## START

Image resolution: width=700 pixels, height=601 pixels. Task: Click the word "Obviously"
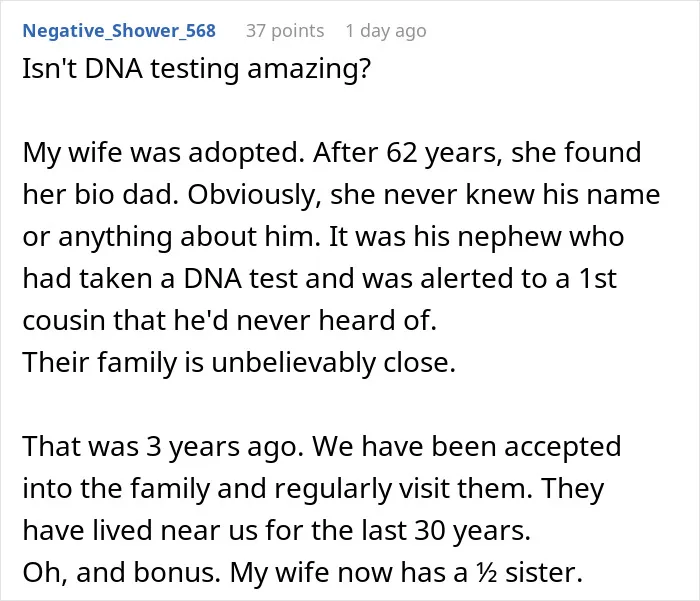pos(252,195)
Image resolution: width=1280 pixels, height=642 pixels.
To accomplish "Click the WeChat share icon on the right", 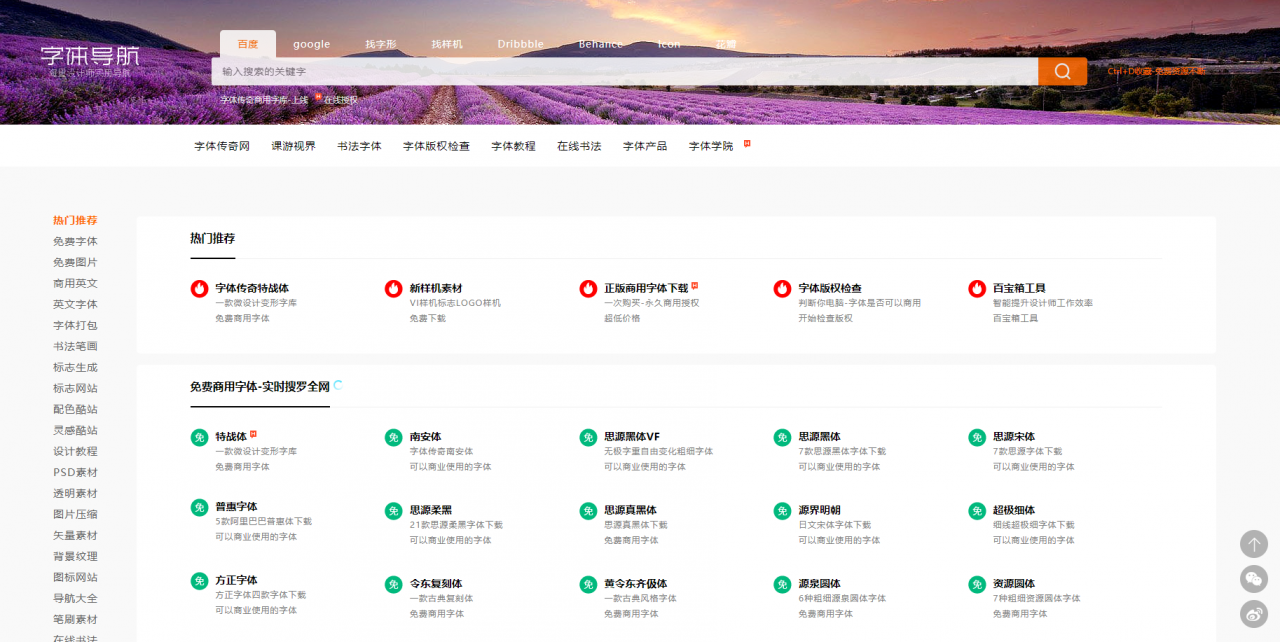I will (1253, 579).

## END
## START

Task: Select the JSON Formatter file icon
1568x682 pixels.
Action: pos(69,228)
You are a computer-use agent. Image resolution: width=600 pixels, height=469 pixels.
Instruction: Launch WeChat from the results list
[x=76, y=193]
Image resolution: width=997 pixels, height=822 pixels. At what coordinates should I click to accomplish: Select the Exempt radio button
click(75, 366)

## END
## START

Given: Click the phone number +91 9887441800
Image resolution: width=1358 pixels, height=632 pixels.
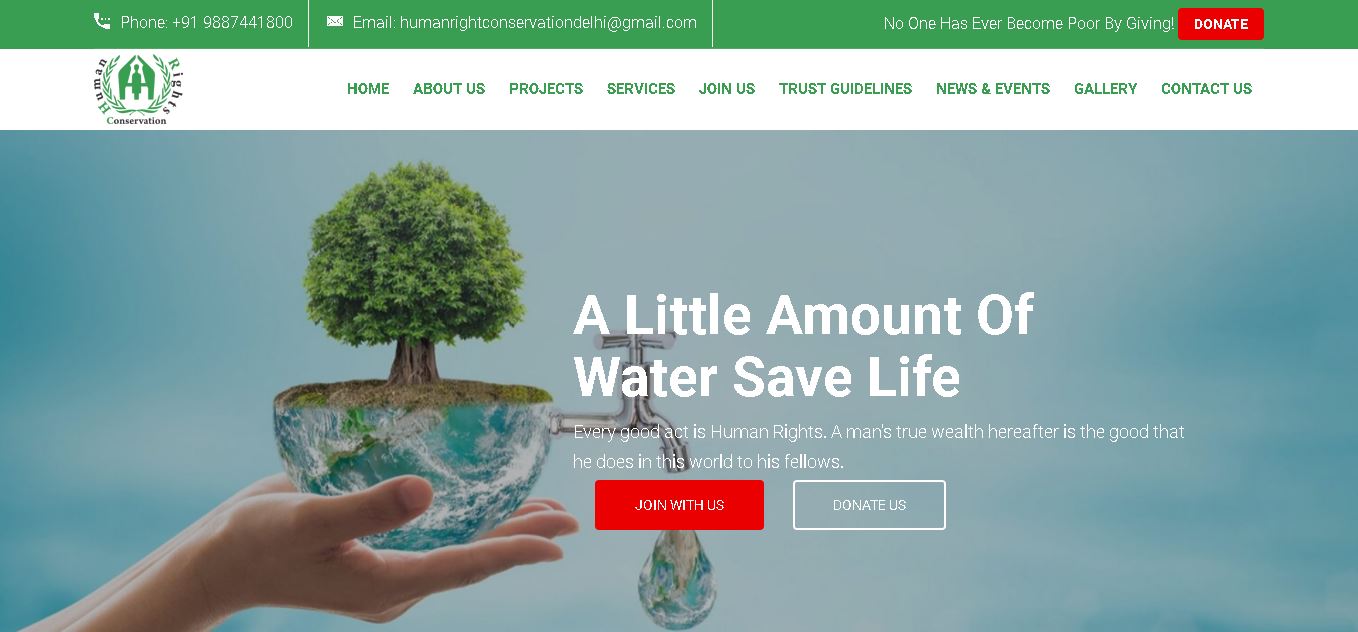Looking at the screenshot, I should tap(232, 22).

## END

- Stated goal
Lay out the rows from the line containing "Given: Click the phone number +91 9887441800" through the line containing "Looking at the", both included, as a two-column CSV headed input and output, with each row's text and its answer in separate quoted fields and line breaks replaced by spaces. Leave the pictures out.

- Written solution
input,output
"Given: Click the phone number +91 9887441800 Image resolution: width=1358 pixels, height=632 pixels.","Looking at the screenshot, I should tap(232, 22)."